Exactly as they appear, print the line with "The image size is (543, 305)." and each line after it through the end of the entries below; leave out pictures.

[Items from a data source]
-- Opening Marker --

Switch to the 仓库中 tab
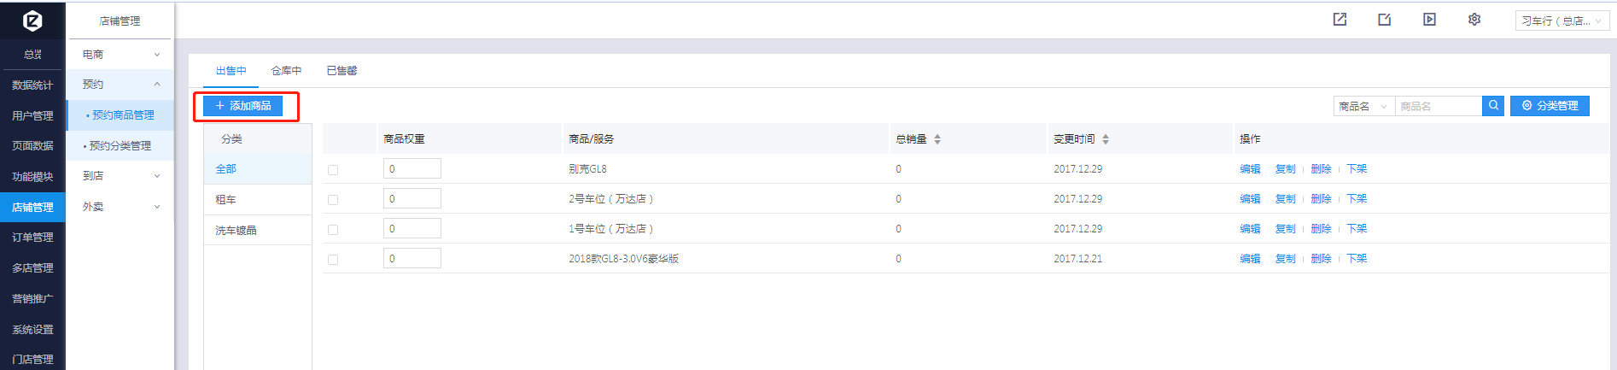This screenshot has width=1617, height=370. point(286,71)
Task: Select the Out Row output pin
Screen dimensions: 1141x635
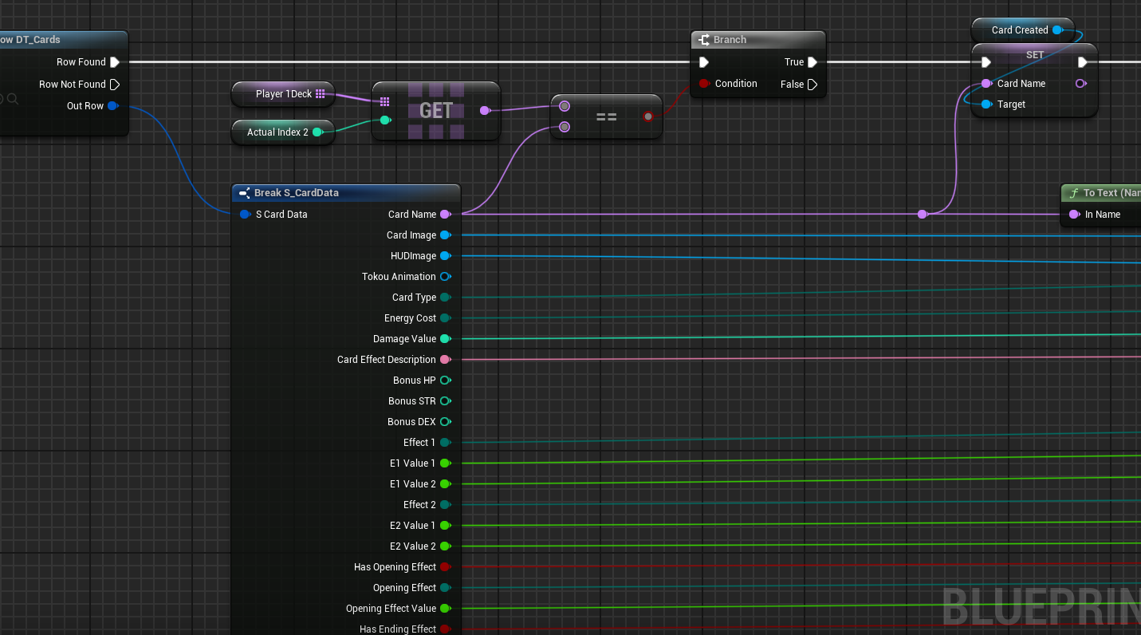Action: [112, 106]
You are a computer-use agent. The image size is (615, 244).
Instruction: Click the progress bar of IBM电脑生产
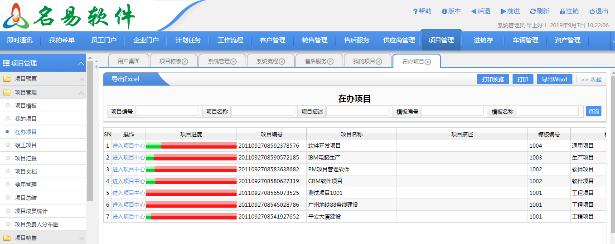(x=191, y=158)
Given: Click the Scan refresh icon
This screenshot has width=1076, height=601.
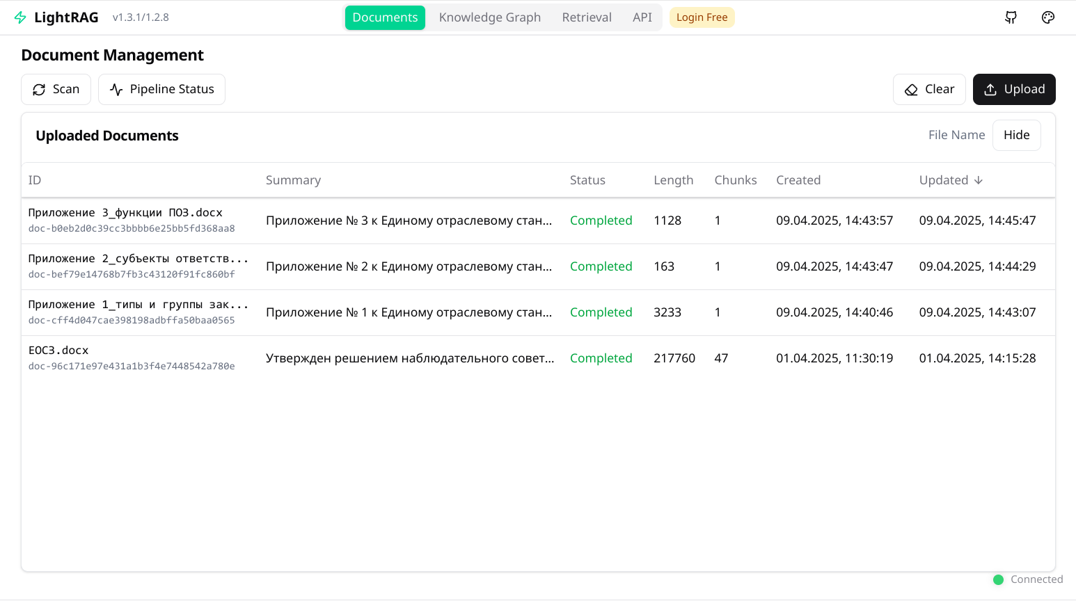Looking at the screenshot, I should point(39,90).
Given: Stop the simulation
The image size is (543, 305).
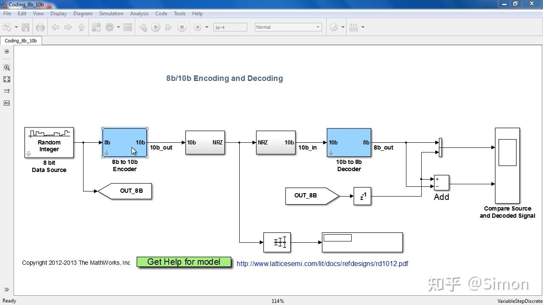Looking at the screenshot, I should pyautogui.click(x=182, y=27).
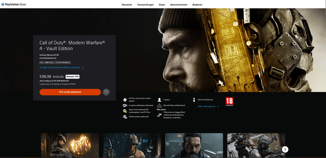Click the online players globe icon
326x158 pixels.
pyautogui.click(x=125, y=111)
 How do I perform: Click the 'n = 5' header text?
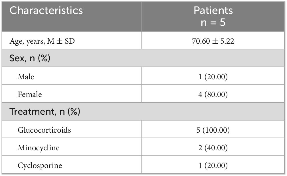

-- Closing Marker --

● OUTPUT OF THE TASK:
The image size is (543, 305).
Looking at the screenshot, I should pyautogui.click(x=182, y=27).
Click the online players globe icon
326x158 pixels.
pyautogui.click(x=125, y=111)
 How do I perform: Click the 'n = 5' header text?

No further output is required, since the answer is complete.